The former Spruce Goose hangar in Playa Vista is up for sale, along with the opportunity to claim Google Inc. as a tenant just as the technology giant is planning to expand its office space within the massive wooden shell designed by aviator Howard Hughes.
According to marketing materials created by brokerage HFF, Google plans to build offices on three stories and a mezzanine, aiming to pay “homage to the history of Hughes’ legacy while incorporating cutting edge design.” That would increase the square footage from 251,700 to 418,600 square feet of office space.
HFF’s John Crump said the property went on the market at the end of August. He would not disclose the asking price, and the site’s value could be difficult to estimate. Despite the obvious appeal of owning a Google office, the hangar is currently a raw shell made of layers of glued wood.
However, recent Playa Vista office trades have nabbed between $740 and $840 a square foot. That suggests the Spruce Goose hangar, along with several small buildings that comprise the 358,000-square-foot Hercules Campus West, could potentially land a $300.6 million sale.
The cathedral-like structure contains two sections measuring 750 feet by 100 feet under a roof peaking at 72 feet – large enough for Hughes in the mid-1940s to build the Spruce Goose, a 200-ton cargo carrier also known as “Hercules.”
Google’s lease, signed last year with property owners Ratkovich Co. and Penwood Real Estate Investment Management, is good for 16 years with three five-year options to renew. Google nabbed a low monthly rent of $2.50 a square foot because it will need to spend heavily on renovations. Portland, Ore.-based ZGF Architects and Santa Fe Springs-based contractor Matt Construction Corp. have been contracted for the project, which has secured several preliminary construction permits from L.A.’s Department of Building and Safety.
Ratkovich acquired the hangar in 2010 when it bought 28 acres of surrounding properties for $34.2 million. The hangar was then generating just over $1 million a year in rent as a soundstage, far below Playa Vista office rates.
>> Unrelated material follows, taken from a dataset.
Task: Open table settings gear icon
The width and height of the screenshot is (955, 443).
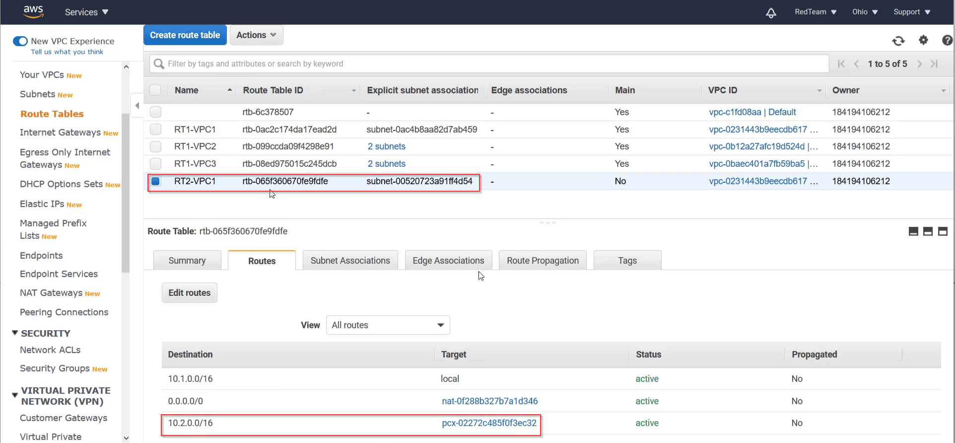Action: tap(923, 40)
Google’s interest and capital resources rescued Ratkovich from plowing into a challenging conversion project, Milan Ratkovich, the development manager at Ratkovich, said in August.
Google revealed its commitment to Playa Vista in 2014, when it purchased 12 acres of land next door for $120 million. The Silicon Valley-based company also leases space in other parts of the Hercules complex for its subsidiary YouTube, and at the Frank Gehry-designed Binoculars Building in Venice.
Google has an option to buy the Spruce Goose at the end of its lease term, but the opportunity to buy now could potentially prompt faster action.
Google did not immediately respond to a request for comment, and nor did representatives at Ratkovich.